13. yüzyılda ise Hoca Mes'ud şöyle söylüyor:
Ne bilsün yavuz (kötü) konşı yavuz olur
Yavuzlara şeytan kılavuz olur.


Osmanlıda, Mahalle içindeki düzen, devlet iradesi ve örfe dayalı işleyişi ile dini değerlerin kontrolü altında sağlanır. Ortaçağ kentlerinde görülen mahallelerin birbirinden duvarlarla ayrılması, geceleri kapılarının kapanması gibi hadiseler bizde görülmez. Her mahalle, insanların kendi yöresinden, inancından, ailesinden ve etnik grubundan olanlarla şehir içinde belirgin bir kimlik geliştirir.
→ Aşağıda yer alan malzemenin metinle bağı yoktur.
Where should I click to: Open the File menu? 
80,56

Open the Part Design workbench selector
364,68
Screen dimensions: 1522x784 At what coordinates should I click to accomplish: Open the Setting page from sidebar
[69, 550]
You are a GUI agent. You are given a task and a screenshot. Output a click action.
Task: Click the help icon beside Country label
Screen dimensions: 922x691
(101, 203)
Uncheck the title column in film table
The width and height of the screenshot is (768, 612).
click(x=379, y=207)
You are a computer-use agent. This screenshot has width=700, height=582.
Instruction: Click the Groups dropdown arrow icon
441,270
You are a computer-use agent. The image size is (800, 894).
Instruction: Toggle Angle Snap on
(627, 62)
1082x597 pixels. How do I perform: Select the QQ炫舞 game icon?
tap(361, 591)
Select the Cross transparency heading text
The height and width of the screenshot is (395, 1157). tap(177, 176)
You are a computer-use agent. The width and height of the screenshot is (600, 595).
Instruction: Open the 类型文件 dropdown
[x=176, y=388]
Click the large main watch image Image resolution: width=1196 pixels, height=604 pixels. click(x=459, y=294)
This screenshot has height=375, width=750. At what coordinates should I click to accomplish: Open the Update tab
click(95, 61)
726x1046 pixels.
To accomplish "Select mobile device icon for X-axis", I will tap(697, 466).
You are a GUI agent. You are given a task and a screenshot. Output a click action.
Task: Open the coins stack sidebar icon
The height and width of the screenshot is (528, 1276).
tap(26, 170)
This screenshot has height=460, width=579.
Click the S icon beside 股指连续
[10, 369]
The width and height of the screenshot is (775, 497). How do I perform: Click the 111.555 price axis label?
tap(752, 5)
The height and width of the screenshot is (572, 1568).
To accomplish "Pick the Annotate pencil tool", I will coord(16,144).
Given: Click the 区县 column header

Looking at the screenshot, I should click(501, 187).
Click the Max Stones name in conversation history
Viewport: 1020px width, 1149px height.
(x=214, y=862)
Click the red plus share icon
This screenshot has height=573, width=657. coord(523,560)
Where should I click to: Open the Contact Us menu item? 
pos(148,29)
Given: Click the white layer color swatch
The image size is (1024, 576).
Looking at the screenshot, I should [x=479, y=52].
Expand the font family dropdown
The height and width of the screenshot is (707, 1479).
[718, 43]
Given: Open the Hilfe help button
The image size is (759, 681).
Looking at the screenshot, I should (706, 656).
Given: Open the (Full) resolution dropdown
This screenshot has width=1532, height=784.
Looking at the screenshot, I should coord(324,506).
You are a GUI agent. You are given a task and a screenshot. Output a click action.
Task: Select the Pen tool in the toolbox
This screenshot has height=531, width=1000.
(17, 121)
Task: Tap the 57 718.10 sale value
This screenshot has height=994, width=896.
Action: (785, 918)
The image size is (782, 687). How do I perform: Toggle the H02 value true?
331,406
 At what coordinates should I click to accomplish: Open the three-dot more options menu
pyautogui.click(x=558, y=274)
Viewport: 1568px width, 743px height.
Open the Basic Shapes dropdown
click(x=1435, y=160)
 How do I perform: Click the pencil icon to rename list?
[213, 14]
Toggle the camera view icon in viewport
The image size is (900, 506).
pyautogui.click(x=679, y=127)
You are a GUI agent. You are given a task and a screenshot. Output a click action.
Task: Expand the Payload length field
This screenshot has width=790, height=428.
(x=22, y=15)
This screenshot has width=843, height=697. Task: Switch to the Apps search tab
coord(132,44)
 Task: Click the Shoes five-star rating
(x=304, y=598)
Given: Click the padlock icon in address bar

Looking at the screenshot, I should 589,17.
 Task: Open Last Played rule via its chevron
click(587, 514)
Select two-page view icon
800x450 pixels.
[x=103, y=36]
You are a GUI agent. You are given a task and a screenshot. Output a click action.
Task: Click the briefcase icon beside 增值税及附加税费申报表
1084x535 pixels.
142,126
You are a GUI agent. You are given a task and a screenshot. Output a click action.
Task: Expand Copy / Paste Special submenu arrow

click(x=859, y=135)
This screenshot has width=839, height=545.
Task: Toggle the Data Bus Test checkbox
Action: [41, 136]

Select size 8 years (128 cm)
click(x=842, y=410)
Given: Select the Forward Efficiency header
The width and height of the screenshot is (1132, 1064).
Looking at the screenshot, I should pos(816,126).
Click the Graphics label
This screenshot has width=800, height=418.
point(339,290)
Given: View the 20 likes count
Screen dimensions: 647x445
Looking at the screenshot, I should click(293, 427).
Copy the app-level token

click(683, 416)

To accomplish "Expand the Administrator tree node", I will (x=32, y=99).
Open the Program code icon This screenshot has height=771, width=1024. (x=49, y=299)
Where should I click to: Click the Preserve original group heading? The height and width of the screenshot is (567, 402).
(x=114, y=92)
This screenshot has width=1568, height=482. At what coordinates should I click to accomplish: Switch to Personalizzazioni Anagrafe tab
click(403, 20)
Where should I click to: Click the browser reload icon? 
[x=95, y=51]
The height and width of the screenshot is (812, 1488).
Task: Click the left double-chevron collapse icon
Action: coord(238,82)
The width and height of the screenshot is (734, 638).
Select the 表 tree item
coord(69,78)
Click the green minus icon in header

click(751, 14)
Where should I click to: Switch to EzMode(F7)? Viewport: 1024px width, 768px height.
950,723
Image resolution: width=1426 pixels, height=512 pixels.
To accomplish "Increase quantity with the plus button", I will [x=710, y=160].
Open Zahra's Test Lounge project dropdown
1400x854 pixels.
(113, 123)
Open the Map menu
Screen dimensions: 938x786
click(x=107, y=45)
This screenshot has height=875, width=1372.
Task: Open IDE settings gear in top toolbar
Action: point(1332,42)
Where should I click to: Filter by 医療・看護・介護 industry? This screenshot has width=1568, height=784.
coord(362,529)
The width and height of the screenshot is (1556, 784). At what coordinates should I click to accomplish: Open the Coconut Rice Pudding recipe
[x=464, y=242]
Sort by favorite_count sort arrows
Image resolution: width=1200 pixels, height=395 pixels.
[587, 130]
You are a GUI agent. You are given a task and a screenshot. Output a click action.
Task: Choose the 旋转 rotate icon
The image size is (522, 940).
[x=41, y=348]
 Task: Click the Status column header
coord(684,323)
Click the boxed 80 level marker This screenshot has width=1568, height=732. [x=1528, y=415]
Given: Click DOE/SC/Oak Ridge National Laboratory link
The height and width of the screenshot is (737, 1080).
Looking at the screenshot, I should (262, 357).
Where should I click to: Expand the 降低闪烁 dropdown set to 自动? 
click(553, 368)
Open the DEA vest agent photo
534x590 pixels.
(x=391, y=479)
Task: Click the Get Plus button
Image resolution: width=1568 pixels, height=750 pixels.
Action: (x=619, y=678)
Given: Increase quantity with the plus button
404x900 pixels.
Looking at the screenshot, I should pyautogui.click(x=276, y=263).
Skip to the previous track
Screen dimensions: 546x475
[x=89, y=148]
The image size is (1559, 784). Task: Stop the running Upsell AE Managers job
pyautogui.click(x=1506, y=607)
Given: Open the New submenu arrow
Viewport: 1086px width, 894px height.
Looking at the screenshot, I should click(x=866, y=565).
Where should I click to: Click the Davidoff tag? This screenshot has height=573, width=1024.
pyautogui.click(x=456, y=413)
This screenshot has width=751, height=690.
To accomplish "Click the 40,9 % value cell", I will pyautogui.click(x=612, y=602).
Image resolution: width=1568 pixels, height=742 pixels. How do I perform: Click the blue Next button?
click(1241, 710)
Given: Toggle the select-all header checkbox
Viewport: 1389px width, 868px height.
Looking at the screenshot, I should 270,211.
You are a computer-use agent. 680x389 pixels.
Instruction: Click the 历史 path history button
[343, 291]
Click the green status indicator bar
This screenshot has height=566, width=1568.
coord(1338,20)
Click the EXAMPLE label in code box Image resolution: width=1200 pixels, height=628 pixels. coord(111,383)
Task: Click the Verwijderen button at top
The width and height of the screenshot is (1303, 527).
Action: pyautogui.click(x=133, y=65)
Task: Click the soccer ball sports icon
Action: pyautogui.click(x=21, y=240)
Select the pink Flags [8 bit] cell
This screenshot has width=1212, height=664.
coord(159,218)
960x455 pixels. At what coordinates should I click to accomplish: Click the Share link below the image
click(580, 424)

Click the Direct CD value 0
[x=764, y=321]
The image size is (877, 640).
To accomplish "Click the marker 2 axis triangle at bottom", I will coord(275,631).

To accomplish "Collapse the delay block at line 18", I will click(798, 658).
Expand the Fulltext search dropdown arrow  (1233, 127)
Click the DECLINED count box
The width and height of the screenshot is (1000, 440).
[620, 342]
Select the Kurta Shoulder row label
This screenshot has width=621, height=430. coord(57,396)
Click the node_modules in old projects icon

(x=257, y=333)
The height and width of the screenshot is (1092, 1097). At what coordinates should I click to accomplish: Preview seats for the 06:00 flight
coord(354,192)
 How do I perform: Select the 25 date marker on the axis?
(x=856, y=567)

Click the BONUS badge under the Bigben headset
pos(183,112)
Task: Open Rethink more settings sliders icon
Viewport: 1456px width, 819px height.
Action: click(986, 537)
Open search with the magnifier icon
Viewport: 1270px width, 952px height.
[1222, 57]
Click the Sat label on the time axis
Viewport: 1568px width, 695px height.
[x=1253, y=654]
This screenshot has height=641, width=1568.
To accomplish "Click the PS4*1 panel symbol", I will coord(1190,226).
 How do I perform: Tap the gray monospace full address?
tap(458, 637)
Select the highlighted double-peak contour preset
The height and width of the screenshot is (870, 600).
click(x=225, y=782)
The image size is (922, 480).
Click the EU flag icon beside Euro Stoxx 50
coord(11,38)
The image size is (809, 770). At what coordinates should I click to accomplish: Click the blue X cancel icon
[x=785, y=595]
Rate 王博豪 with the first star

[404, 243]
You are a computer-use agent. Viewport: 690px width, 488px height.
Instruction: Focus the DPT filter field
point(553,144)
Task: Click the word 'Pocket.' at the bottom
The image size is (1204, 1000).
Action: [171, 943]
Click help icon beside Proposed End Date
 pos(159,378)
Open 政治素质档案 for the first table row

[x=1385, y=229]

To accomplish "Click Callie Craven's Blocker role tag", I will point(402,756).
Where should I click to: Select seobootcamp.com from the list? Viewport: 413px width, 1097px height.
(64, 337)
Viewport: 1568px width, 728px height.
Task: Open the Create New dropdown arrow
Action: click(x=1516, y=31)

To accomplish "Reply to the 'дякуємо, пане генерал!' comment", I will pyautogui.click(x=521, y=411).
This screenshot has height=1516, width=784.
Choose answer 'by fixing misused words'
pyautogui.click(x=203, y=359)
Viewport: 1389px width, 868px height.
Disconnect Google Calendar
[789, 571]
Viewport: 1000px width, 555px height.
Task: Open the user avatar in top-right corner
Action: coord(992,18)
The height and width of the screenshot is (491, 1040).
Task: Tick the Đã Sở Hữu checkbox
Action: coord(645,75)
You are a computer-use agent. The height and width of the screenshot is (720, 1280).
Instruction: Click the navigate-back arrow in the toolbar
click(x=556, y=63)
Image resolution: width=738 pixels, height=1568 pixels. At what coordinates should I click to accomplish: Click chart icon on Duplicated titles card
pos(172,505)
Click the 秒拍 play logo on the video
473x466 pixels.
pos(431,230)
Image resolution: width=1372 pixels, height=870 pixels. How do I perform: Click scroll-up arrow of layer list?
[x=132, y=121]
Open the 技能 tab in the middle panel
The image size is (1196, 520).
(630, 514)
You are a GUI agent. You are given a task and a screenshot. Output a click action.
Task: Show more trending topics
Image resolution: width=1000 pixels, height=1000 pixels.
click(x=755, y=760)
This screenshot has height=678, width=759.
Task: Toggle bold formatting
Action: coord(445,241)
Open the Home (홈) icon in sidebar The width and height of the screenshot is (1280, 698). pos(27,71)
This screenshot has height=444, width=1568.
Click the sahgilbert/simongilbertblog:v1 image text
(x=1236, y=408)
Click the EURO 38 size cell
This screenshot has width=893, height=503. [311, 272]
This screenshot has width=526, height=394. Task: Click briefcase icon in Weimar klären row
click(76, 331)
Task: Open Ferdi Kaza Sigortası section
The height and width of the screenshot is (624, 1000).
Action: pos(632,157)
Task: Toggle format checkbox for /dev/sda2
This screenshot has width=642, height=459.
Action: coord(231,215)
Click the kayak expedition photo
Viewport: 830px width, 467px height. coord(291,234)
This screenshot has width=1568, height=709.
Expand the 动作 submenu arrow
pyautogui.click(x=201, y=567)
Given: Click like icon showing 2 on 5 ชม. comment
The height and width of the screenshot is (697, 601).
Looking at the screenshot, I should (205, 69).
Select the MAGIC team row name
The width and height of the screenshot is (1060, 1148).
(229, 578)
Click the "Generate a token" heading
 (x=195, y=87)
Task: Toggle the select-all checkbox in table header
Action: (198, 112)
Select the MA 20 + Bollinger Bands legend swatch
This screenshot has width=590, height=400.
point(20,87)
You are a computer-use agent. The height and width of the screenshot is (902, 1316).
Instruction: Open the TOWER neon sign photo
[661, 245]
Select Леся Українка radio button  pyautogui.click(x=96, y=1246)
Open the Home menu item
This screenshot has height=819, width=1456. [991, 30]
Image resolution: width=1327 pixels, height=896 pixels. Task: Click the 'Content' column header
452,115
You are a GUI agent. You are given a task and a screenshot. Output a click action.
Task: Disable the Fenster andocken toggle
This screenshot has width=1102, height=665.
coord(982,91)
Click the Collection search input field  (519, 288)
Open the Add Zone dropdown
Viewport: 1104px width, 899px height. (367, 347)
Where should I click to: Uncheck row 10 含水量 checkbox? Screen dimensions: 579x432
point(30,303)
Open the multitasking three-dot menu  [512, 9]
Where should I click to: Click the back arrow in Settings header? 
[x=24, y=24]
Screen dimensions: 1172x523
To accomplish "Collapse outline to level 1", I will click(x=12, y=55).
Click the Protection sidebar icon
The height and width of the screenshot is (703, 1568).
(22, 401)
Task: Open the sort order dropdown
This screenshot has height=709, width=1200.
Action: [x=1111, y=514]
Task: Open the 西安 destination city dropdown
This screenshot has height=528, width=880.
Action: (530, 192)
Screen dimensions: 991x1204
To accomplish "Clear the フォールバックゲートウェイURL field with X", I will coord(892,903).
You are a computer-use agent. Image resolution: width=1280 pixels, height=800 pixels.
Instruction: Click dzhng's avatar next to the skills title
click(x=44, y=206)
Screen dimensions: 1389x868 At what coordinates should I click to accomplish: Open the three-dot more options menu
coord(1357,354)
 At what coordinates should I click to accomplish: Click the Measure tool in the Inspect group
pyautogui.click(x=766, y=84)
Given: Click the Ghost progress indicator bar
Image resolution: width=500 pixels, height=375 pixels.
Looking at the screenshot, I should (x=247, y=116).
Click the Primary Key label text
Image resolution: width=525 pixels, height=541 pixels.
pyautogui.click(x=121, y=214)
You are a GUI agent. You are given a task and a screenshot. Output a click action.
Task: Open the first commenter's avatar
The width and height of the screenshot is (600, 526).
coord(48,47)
Mahalleler genelde bir mescid çevresinde oluşur. Mahalle sakinleri yaptıklarıyla komşularına ve diğer sakinlere zarar, ziyan vermemeye büyük özen gösterirler. Burada oturan herkes aile mahremiyetine hürmet eder. Evler birbirinden yüksek olarak, diğerlerinin iç hayatını seyredebilecek tarzda inşa edilmez. Ev kapıları birbirinin karşısına gelmediği gibi pencereler de komşunun ev hayatını rahatsız etmeyecek biçimde açılır.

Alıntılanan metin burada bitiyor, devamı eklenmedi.